KENDİ KENDİNE YETERLİ OLMAK

Otarşi, kendi kendine yeterli olma demektir. ABD halkının ortak hafızasında “ABD, ekonomide kendi kendine yeterli olabilecek bir ülkedir” kanaati vardır. Trump’ın son davranışlarını irdeleyen bir makalede bundan bahsedilince 1965’e (Amerika’daki öğrencilik yıllarıma) geri gittim. O yıllarda ABD’nin dış ticaret hacmi GSYH’nin yüzde %5’ine çıkmıştı (bu oran şimdi %25). Makro ekonomi dersinde ABD’nin kendi kendine yeterli olup olmaması tartışılıyordu. Başta petrol ve kömür olmak üzere sahip olduğu yeraltı ve yerüstü zenginlikleriyle, ABD belki de dünyanın “kendi kendine yeterli” olabilecek tek ülkesiydi. İç pazarının büyüklüğü, devasa fabrikalar kurmayı ekonomik kılıyordu. Seri üretim (mass production) bundan doğmuştu. En önemlisi, ülke bir “mucit mühendisler” ve “cesur girişimciler” diyarıydı. Japonya ve Almanya henüz ABD’ye kafa tutacak düzeyde değildi. Çin uyanmamış devdi. Rusya ve peykleri teknolojide geriydi. Johnson başkan, Amerika da “Great Society” idi.
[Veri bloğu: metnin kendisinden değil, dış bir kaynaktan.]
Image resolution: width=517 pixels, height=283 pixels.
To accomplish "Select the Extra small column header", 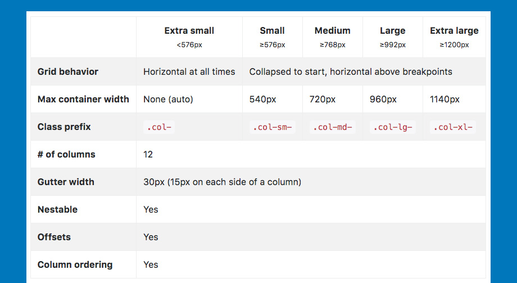I will tap(189, 37).
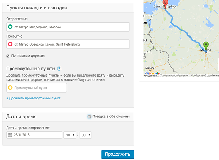
Task: Click into the Промежуточный пункт input
Action: [39, 88]
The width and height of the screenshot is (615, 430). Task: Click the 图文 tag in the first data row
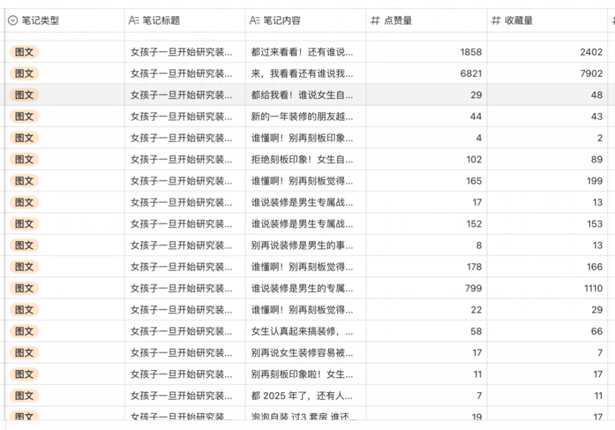pyautogui.click(x=23, y=52)
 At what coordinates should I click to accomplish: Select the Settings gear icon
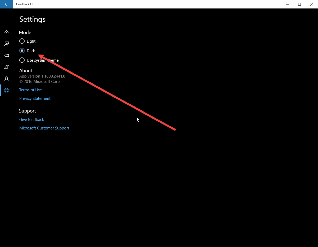click(6, 91)
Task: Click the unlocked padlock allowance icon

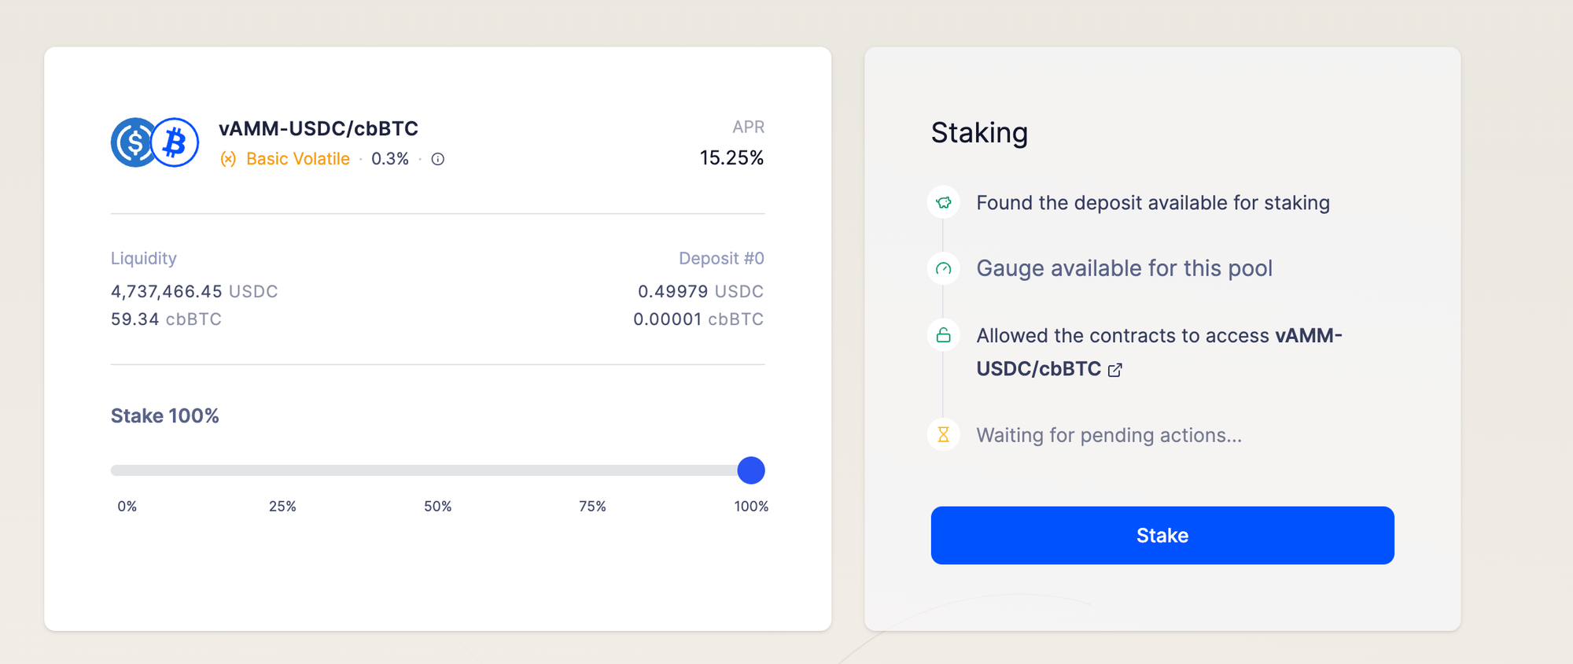Action: pos(943,335)
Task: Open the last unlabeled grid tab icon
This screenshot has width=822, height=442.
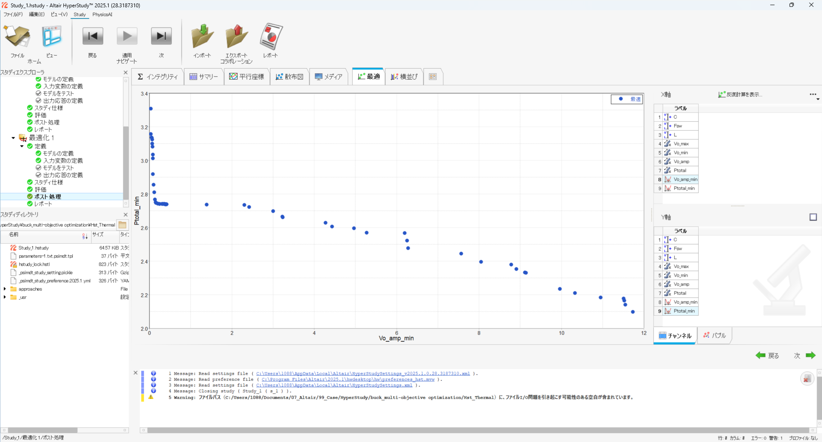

YERLİ MALI YURDUN MALI, HERKES ONU KULLANMALI

Benim ilkokul yıllarımda (1944-1949) “kendine yeterli olmak” ulusal bir ülküydü. Trump’ın “Buy American” sloganı bana bunu hatırlattı. Türkiye’nin yetersiz de olsa elde ettiği hatırı sayılır iktisadi gelişme, her konuda kendi kendine yeterli olma fikrinden vazgeçilmesiyle elde edilmiştir. Dışa açılma, başarılı olmuş hemen her ülke için geçerlidir. Bizim hatamız, sanayileşmeyi “ihracat teşviki” yerine “ithal ikamesi” ile gerçekleştirmeyi tercih etmemizdedir. Belki de diğer yolla yapamazdık. Neyse. Dış ticarette dengesizliklerin ortaya çıkışı ve çözümü çok kompleks bir meseledir. Kestirmeden (devalüasyonla veya gümrük vergilerini artırarak) kısa sürede çözülemez. Çözmeye çalışılırsa sonuç “fakirlikte dengelenme” olur.

SON SÖZ: Amerikan dolarının kudreti, Amerikan sanayisinin külfetidir.